The Jakarta Post
A rickety hut located in a slum area of Medan, North Sumatra, is the home of Yunus Ramadhan, his mother and elder brother. It is on the verge of collapsing.
Living without a father, 8-year-old Yunus earns money as a scavenger.
Along with his 13-year-old brother Chaidir Ali, he also works shining shoes. Their mother, Darnius, collects and sells recycled goods.
'Our father has passed away, so we have to work and help our mother earn a living to put food on the table,' Yunus told The Jakarta Post after polishing shoes on Jl. Agus Salim, Medan, on Wednesday.
Yunus and his family are among thousands of poor families in Medan.
According to Central Statistics Agency (BPS) data, the number of poor people in North Sumatra increased by 0.47 percent this year.

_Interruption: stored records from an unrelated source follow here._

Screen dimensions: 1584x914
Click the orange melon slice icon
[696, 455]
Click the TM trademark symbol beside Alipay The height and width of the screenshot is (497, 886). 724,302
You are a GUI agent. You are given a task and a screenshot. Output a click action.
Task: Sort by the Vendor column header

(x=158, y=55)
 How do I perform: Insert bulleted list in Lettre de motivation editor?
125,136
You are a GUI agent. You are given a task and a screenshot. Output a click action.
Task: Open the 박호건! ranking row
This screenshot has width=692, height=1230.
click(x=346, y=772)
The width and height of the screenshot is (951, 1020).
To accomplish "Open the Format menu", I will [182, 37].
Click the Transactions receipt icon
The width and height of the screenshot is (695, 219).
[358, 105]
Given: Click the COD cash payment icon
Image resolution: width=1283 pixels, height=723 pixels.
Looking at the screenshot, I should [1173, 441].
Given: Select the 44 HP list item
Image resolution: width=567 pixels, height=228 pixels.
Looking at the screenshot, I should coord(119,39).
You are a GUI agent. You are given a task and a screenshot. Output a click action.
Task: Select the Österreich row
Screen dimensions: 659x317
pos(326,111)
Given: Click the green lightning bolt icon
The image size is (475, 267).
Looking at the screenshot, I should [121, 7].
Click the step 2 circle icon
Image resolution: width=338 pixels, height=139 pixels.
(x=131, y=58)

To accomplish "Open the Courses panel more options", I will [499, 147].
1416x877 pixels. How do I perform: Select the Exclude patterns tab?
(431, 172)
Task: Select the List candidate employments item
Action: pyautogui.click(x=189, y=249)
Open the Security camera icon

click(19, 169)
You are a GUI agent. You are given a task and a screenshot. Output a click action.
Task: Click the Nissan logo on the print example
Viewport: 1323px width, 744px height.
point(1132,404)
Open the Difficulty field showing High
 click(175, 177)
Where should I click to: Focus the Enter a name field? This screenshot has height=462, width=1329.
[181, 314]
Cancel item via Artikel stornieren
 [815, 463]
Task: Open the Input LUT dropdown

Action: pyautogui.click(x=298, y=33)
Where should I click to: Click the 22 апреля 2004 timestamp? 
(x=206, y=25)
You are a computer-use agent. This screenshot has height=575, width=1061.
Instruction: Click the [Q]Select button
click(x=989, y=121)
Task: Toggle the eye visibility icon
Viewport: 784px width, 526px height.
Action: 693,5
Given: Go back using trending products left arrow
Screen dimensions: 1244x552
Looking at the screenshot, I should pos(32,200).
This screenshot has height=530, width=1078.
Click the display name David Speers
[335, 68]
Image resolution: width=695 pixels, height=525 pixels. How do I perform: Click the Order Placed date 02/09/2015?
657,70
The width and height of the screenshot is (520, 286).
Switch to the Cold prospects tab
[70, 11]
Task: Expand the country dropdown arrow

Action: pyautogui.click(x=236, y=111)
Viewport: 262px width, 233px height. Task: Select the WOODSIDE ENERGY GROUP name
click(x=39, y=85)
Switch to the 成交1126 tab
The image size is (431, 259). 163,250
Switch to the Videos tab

BPS North Sumatra head Wien Kusdiatmono said the number of poor people in the province was 1,360,600, or 9.85 percent of the province's population.
Wien added that the poverty number had risen since March 2014, when it stood at 1,286,700.
'The number of poor people in North Sumatra has risen by 73,900 people, or 0.47 percent,' said Wien at his office.
Wien added that the poverty rate corresponded with the National Social Economic Survey (Susenas) conducted in September 2014.
According to the survey, the number of urban poor in North Sumatra stood at 667,500 people and 693,100 people in rural areas.
He said the increase in the number of poor people during March and September 2014 was believed to be attributed to the inflation rate, which rose from 1.48 to 2.83 percent during September 2013 to March 2014.
Wien said other factors included the Farmers Exchange Rate (NTP), which experienced a drop from 101.31 points in March 2014 to 99.79 points in September 2014.
The open unemployment rate also increased from 5.95 percent in February 2014 to 6.23 percent in August 2014.
Economic growth also slowed from 5.64 percent in the first quarter in 2014 to 5.20 percent in the third quarter of 2014.
Wien explained that poor people were categorized as those with expenditure levels below the poverty line.
According to him, the poverty line in North Sumatra in September 2014 was Rp 330,663 (about US$27) monthly per capita.
For urban areas, added Wien, the poverty line was Rp 349,372 monthly per capita, while in rural areas Rp 312,493 monthly per capita.
North Sumatra Governor Gatot Pujo Nugroho acknowledged the increase in poverty in the province, but played it down.
'The rise in the poverty rate is insignificant, less than 1 percent,' he said.
He added he had urged agencies and working units in the North Sumatra administration to address the poverty issue by offering project tenders to facilitate the improvement of people's welfare.
Brilian Moktar, a member of the North Sumatra Provincial Legislative Council (DPRD) Commission E on people's welfare, said the rise in the number of underprivileged people in the province indicated that the provincial administration had failed to improve people's well-being.
Brilian said the programs run by the administration had only touched middle to upper-income groups.
'Many underprivileged people in North Sumatra still do not benefit from government programs. This is cause for concern as it will impact on increasing the poverty rate,' said Brilian, who vowed to bring the matter to the DPRD for thorough discussion.
Indonesia's poverty level fell slightly in September last year, despite low commodity prices and rising minimum wages, according to the BPS.